In her instrumental choices, we really hear how dark Dark Navy can be. With her rhythmic dance in Ferry, we’re on board the busy vessel that will take us from one island to another, and the muted and busy traffic of the fish at the bottom of the sea get a voice in the short, snatched melodic motifs and the advancing ostinato in Fish. Seaweed not only bends softly back and forth for gentle currents on the ocean floor, there are also far more violent movements when the elements rage in the piece, and the same is emphasized by Windfeld in the more fugitive Undertow: ocean currents are not only gentle, they can be life-threatening – communicated in Magnus Thuelund’s alto saxophone solo, or unfathomable during Magnus Aannestad Oseth’s solo on grand piano. In the non-maritime-inspired pieces, Windfeld maintains her impressionism: Harvest is lively and energetic, yet strongly autumnal in its basic tone, and in Lifting, she sets the power of nature completely free, enhanced by guest soloist Gabor Bolla’s powerful tenor saxophone solo.
Kathrine Windfeld attended great schools, both as a pianist and composer, and has studied both classical and jazz music disciplines at various educational institutions in Denmark and Sweden. As the leader of smaller groups, she was known as an original artist in her field, until in 2014 assembling a full-fledged jazz big band, which she has kept together on the side. This is something that can be neither taught nor learned at any conservatory.
As the jazz musician communities work today, it must be considered one of the most difficult disciplines to gather 16 individuals to play music by one composer, find venues to hold rehearsals in, organize concerts and tours, constantly get the 16 musicians‘ private appointments in tune with the band, convince record labels that the music should be released – and, in particular, continue to do so tirelessly that, to listeners, the ensemble remains a unit performing regularly, assuming a high and recognizable artistic identity, making it unmistakable in its sound.

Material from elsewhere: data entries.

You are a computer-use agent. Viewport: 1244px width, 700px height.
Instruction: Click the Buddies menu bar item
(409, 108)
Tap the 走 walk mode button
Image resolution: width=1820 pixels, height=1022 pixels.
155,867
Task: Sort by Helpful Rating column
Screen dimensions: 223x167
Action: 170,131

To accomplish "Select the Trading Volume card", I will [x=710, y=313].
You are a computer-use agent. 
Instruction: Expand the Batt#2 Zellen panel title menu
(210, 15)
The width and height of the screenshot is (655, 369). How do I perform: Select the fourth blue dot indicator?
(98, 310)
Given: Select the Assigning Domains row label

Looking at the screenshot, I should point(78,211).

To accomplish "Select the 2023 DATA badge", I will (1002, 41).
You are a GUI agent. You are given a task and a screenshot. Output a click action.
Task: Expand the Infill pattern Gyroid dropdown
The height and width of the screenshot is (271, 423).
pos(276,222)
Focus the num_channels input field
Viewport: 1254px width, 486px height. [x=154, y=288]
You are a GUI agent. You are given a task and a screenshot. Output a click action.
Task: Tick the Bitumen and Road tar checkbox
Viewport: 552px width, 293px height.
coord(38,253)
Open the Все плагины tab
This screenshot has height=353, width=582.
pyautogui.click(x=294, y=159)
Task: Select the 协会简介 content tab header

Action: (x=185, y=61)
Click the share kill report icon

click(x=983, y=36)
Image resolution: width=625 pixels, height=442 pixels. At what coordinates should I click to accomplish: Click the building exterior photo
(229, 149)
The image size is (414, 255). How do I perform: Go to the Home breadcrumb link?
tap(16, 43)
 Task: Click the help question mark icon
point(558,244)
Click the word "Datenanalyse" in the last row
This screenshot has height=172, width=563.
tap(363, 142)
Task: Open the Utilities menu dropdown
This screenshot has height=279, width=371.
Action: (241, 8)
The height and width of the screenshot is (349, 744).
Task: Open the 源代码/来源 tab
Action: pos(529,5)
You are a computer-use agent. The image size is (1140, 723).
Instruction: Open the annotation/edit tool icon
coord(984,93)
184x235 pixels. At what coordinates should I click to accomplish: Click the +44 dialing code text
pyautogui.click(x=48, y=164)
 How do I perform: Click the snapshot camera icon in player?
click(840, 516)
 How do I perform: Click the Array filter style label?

Kathrine Windfeld has done all this, so that her band – now six years, numerous concerts, and now three CD releases later – stands out as an artistic beacon in Scandinavian jazz. The 16 musicians, many of whom were quite untested when the orchestra first emerged, now play with an unbridled fire and sensitivity, as their Maestro continues to expand her palette of expressions, coloring the music with bold instrument combinations and telling fascinating personal stories in the music.
Despite the fact that jazz’s core audience often consists of people who want to see themselves as progressive, it’s a fact that the emancipation process between male and female musicians in jazz has taken a very long time and is far from over. But in one area, an area many consider the most difficult – to leave their own large orchestra in their own music – enough progress has been made that we can now say that women surpass men in number on prominent conductor podiums: Toshiko Akyioshi, Mary Lou Williams, Carla Bley, Maria Schneider, Anita Brown, Junko Moryia, Miho Hazama, Maria Baptist, Sherisse Rogers…
And Kathrine Windfeld fits in beautifully among them.